Année : 1965
Pays : Japon
Casting : Akira Takarada, Nick Adams, Kumi Mizuno...
Durée : 1h34
Note : 4/6 (MacReady)
Toujours désireuse à la fois de capitaliser sur sa franchise phare mais également de proposer une certaine forme de diversité dans la manière de l'aborder - et d'autant plus alors que la concurrence vient de rentrer dans l'arène avec son Gamera - la Toho et son équipe kaiju, ici toujours en partenariat direct avec la boite Américaine UPA, après s'être attaquée la même année à une histoire plus sensible à travers leur Frankenstein Conquers The World, décident de revenir au divertissement familial et d'orienter ce nouvel opus du Roi des Monstres vers la pure science-fiction à travers une histoire d'invasion extra-terrestre, quitte à reléguer les combats de catch des gloumouttes géantes au second plan.

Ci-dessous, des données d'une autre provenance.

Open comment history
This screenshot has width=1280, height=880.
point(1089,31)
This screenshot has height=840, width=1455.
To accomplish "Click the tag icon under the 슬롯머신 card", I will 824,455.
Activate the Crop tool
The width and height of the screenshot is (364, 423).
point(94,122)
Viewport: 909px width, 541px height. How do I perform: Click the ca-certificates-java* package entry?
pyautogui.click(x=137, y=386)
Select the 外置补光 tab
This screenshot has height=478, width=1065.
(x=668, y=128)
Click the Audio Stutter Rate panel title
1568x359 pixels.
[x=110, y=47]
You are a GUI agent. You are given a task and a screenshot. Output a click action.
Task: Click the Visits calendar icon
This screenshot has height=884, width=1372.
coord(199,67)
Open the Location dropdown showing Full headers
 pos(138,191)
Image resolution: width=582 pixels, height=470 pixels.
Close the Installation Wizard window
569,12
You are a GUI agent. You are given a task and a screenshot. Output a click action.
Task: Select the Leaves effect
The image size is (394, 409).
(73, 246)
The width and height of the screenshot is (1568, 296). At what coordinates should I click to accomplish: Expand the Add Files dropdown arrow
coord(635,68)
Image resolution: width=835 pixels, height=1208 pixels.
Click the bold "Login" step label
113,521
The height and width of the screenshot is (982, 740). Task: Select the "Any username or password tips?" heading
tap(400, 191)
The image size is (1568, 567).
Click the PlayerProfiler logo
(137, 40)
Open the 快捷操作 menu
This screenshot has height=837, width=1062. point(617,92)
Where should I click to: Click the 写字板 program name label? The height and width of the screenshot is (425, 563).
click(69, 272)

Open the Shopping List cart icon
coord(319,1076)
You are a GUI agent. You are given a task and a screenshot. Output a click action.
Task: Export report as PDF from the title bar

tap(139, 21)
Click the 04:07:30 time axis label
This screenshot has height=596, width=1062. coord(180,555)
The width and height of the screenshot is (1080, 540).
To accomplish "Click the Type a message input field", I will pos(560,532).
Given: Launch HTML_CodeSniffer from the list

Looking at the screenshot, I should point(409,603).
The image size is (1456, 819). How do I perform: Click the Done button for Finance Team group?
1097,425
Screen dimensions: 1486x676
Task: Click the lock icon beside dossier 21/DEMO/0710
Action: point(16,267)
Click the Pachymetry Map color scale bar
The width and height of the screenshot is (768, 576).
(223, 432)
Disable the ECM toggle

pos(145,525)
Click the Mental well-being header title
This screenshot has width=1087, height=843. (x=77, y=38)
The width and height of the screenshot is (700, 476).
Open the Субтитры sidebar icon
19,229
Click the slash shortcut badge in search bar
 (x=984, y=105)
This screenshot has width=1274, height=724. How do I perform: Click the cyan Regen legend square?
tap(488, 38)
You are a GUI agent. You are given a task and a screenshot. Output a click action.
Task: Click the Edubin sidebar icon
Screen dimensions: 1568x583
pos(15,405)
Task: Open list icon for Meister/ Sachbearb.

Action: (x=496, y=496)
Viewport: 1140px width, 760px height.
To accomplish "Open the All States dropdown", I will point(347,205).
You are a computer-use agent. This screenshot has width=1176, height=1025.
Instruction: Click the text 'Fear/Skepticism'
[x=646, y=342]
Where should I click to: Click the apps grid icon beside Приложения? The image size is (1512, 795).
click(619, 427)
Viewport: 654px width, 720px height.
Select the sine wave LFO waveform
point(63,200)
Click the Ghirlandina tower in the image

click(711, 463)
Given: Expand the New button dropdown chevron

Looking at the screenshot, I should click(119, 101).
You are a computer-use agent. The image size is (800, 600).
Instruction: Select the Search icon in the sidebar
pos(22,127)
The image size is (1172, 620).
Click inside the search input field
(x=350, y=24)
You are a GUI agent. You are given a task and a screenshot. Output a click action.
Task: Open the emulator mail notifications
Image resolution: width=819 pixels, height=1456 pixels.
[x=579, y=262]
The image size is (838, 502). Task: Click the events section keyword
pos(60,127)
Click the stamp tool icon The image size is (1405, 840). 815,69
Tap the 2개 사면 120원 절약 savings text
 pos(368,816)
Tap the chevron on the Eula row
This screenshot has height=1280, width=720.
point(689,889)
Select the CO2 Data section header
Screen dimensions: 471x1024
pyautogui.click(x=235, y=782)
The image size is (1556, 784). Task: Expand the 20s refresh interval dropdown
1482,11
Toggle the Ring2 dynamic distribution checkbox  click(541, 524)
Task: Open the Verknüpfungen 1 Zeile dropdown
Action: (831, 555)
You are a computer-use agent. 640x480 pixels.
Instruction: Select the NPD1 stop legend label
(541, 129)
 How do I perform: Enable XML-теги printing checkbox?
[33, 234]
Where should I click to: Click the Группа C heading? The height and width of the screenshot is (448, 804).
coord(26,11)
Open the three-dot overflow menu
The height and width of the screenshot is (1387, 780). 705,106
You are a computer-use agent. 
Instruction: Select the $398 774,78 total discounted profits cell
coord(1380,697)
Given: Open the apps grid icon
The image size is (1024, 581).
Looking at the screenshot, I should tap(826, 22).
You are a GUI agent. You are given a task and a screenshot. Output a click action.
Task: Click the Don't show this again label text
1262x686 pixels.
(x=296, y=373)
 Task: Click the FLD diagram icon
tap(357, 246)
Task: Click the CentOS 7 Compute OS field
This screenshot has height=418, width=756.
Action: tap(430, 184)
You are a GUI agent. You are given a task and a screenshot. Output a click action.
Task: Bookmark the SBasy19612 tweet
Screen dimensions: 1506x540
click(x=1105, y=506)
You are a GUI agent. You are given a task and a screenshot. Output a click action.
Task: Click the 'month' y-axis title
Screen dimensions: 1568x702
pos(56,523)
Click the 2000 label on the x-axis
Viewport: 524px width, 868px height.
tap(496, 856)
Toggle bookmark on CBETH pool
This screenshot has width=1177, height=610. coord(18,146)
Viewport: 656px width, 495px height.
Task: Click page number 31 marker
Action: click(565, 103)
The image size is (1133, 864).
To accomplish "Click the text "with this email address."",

Pas étrangère à ce genre cinématographique - Honda a déjà signé l'excellent Prisonnière des Martiens (The Mysterians/Chikyū Bōeigun) en 1957 et Battle Outer Space (Uchū daisensō) en 59 - ce nouveau projet portant le titre de Kaiju Daisenso (que l'on pourrait traduire par La Guerre des Monstres Géants), qui deviendra Invasion of Astro-Monster aux USA et Invasion Planète X chez nous, représente une certaine ambivalence : à la fois réussite totale dans la production et ses divers éléments visuels purement science-fictionnels, mais également présentant les premiers signes d'une lente dégénérescence et de choix qui, s'ils raviront le jeune public, entraineront chez certains instigateurs et créateurs même du genre - Honda en tête - déceptions et regrets.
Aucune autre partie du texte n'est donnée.